#### Activity:
Copy all records exactly; omit pictures.

#### Recorded data:

__________

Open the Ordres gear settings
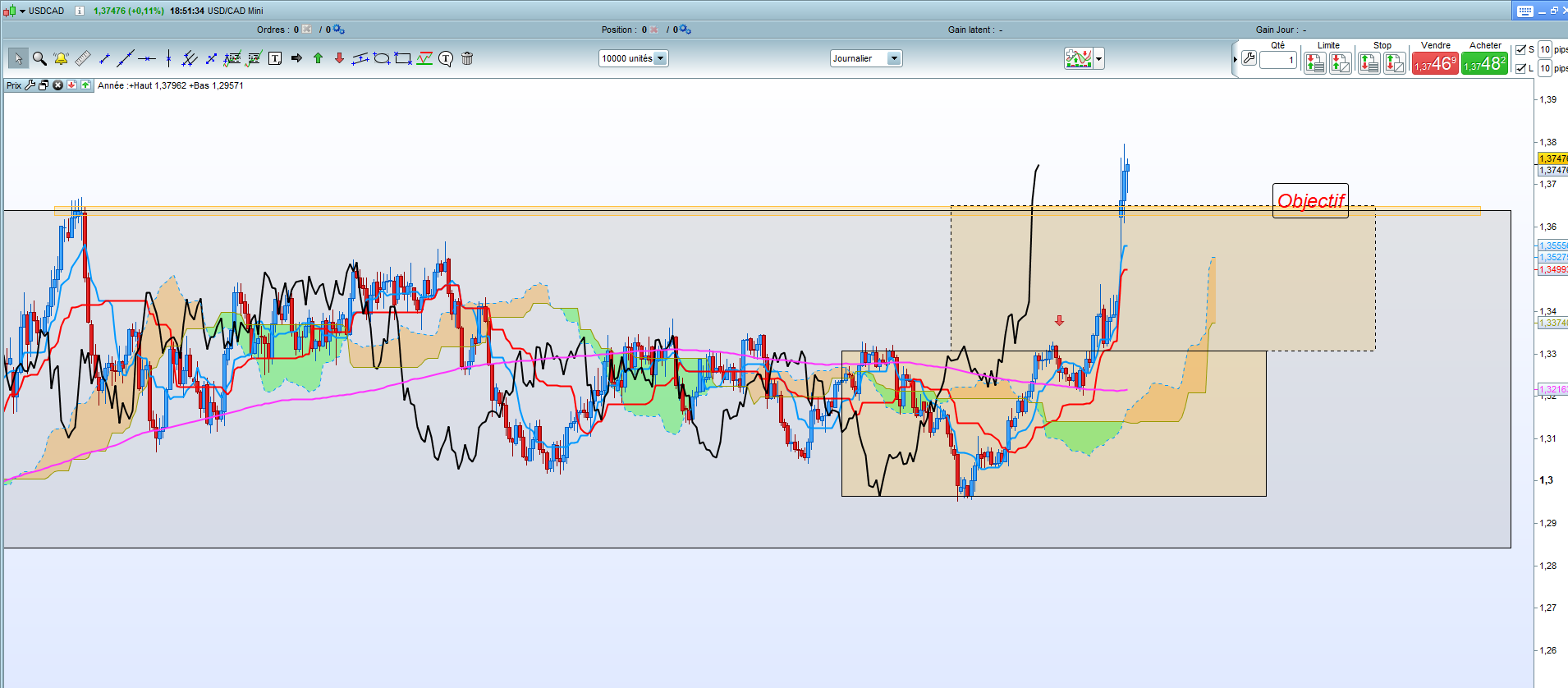point(339,30)
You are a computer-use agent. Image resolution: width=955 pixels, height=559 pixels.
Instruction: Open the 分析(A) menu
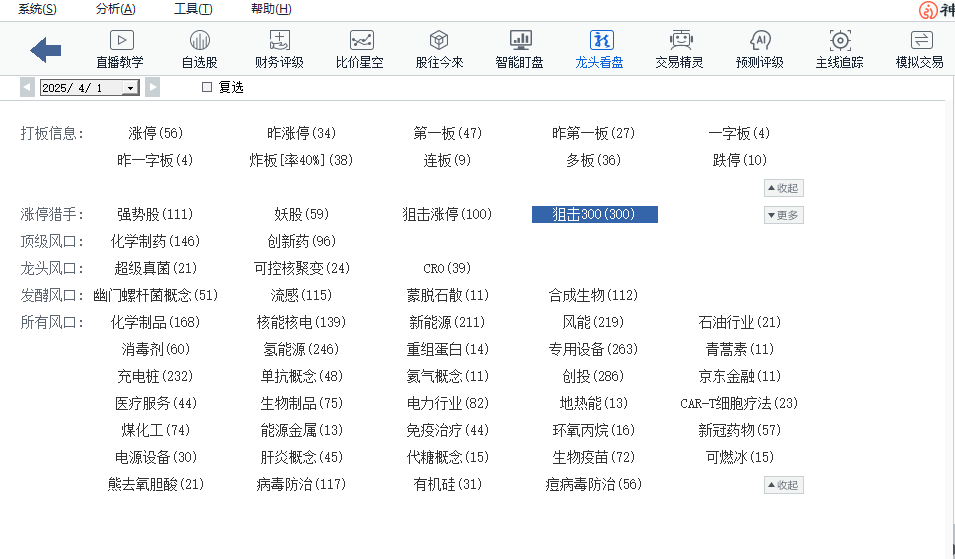(x=115, y=9)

__________

#### Response to this exercise:
Open the Ordres gear settings
point(339,30)
You are a computer-use agent. Image resolution: width=955 pixels, height=559 pixels.
Instruction: Open the 分析(A) menu
(x=115, y=9)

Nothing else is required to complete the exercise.